12. Pastrami, rye, mustard

Classic delis where slicers sing and pickle bowls clack are the only places to order pastrami, rye, and mustard.

This is a hot pastrami sandwich on rye bread with deli mustard, no mayo, no lettuce, no nonsense. Ask for fatty if you want melt-away slices that dissolve on your tongue, grab extra half-sours from the barrel.

I waited forty minutes in line at Katz’s just to order this, and every second was worth it. The pastrami is peppery, smoky, and tender enough to pull apart with your fingers.

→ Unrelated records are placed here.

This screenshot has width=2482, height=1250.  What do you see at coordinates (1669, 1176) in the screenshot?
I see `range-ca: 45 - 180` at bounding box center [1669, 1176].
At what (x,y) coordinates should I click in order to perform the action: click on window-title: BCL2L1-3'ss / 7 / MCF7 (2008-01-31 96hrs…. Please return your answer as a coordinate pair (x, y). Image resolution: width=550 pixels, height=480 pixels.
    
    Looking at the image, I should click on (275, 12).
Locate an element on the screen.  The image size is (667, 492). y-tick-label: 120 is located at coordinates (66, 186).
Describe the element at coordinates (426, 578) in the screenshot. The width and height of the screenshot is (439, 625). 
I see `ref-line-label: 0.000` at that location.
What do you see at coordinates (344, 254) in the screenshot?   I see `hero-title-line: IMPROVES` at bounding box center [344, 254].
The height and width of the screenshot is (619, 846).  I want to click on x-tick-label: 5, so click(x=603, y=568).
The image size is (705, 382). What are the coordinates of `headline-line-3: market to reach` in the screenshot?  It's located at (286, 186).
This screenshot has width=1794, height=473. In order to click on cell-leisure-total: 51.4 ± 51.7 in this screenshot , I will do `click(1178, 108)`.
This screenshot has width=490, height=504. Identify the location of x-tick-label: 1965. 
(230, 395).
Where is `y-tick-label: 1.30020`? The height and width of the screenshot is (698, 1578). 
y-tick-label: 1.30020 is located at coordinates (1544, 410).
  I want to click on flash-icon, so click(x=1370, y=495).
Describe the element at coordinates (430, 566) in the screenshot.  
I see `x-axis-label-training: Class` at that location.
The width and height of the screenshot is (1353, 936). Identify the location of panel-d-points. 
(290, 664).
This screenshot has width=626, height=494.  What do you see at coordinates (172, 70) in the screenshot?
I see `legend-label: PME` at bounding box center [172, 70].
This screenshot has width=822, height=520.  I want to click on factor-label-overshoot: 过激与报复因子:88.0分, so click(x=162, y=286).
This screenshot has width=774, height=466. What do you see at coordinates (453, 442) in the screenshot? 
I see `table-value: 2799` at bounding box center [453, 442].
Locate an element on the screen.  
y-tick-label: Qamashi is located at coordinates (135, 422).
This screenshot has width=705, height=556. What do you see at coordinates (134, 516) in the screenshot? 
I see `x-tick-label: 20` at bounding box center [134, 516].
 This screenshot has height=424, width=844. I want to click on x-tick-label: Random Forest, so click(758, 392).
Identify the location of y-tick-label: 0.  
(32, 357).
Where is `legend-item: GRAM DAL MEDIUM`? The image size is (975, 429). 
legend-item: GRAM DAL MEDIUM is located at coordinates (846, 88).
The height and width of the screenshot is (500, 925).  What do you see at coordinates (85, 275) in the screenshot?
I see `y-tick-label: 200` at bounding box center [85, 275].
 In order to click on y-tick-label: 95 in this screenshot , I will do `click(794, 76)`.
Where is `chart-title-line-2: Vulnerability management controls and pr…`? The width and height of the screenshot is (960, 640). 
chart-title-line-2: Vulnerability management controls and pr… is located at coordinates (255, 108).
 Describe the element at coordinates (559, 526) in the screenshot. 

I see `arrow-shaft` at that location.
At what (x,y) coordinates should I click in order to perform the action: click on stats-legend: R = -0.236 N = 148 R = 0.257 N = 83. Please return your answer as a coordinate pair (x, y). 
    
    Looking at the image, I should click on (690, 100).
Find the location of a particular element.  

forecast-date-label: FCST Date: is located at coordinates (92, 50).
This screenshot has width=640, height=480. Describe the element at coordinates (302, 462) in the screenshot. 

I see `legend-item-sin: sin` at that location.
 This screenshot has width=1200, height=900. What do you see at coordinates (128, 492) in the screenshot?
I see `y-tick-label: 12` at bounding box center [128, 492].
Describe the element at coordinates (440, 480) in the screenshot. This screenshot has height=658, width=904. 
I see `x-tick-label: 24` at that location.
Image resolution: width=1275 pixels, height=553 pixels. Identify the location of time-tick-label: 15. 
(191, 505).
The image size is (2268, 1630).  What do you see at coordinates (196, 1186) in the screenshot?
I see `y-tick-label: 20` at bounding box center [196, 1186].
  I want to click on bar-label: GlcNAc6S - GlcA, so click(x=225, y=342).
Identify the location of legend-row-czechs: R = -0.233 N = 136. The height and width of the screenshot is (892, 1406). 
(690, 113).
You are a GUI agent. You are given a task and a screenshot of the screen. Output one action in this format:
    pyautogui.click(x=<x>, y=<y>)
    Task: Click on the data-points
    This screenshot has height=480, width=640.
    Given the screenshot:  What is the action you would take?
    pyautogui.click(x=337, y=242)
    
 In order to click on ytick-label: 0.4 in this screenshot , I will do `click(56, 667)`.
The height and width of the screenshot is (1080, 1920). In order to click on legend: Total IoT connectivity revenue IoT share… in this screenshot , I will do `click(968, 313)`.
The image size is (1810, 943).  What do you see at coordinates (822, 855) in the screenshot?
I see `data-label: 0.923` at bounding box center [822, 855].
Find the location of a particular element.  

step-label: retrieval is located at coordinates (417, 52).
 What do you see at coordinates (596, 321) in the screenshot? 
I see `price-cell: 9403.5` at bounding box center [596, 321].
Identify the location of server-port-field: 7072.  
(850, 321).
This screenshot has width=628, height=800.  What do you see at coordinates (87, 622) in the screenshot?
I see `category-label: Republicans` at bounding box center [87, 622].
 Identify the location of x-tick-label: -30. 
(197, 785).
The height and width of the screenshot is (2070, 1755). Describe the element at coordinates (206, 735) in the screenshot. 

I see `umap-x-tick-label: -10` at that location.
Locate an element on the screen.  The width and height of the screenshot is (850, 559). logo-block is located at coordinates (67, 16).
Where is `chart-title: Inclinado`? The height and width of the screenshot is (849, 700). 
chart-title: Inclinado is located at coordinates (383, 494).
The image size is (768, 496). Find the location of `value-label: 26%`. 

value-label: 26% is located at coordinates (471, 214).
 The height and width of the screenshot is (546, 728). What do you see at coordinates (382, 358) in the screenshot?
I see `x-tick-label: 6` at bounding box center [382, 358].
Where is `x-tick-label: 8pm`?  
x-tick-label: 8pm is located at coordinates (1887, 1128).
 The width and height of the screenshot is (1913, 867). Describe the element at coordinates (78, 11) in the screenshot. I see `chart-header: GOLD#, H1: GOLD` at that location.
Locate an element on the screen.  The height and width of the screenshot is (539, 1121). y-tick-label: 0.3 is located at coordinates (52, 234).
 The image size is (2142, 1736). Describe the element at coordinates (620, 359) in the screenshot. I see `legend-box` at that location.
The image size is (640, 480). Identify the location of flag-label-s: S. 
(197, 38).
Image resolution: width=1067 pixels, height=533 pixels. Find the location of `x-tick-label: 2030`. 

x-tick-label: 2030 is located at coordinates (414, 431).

The rye is sturdy, the mustard sharp, and the pickle crunchy enough to cut through the richness.

13. Wings

Western New York bars with neon and blue cheese devotion never call them Buffalo wings. Just wings. Twenty wings, medium, extra blue is the standard order, and everyone knows what you mean. Blue cheese, not ranch, celery on the side, respect the crisp.

I’ve seen bar fights almost start over ranch versus blue cheese. The wings should be fried hard, tossed in sauce that’s tangy and buttery, never soggy.

Medium heat keeps flavor first, heat second. The celery is there to cool your mouth, the blue cheese to balance the fire.

Wings are serious business upstate, and the name stays short for a reason.

14. A plate

Rochester’s glorious pile of home fries or mac salad under meats, sauce, and onions is simply called a plate. The full name, Garbage Plate, sounds messy because it is, but locals just say a plate, cheeseburger, mac, and hot sauce when they order.

Upstate counters after midnight serve these with grill-smoked sweet and heavy, and the smell alone could wake the whole block.

Mix bites as you go, let everything mingle, and chase with a cold soda. I had my first plate at 1 a.m. in a diner that smelled like heaven and looked like chaos. It’s comfort food taken to its logical, delicious extreme.

15. Riggies

Utica-Rome supper circuits where Sunday tastes linger are the only places you’ll hear someone order riggies.

This is chicken riggies, creamy hot pepper tomato sauce over rigatoni, a Central New York specialty that never made it big elsewhere. Riggies, medium heat is the safe call, though some folks go mild or hot depending on their tolerance.

Banana peppers set the tone, medium keeps flavor first, heat second. I had riggies at a church fundraiser once, and I went back for thirds.

The sauce clings to every ridged tube of pasta, the chicken is tender, and the peppers add just enough kick to keep things interesting.

16. Half-moons

Utica bakeries perfumed with cocoa and sugar are where you’ll find half-moon cookies, chocolate and vanilla icing on a cakey base.

Two half-moons, one chocolate base is how regulars order, because the chocolate-base version eats fudgier and pairs perfectly with milk or diner coffee.

The cookie itself is soft, almost spongy, and the icing is thick enough to leave a sweet film on your teeth. I used to buy these by the dozen and freeze them, eating one whenever I needed a taste of upstate.

Half-moons are nostalgia you can hold in your hand, black and white, simple and sweet, just like New York itself.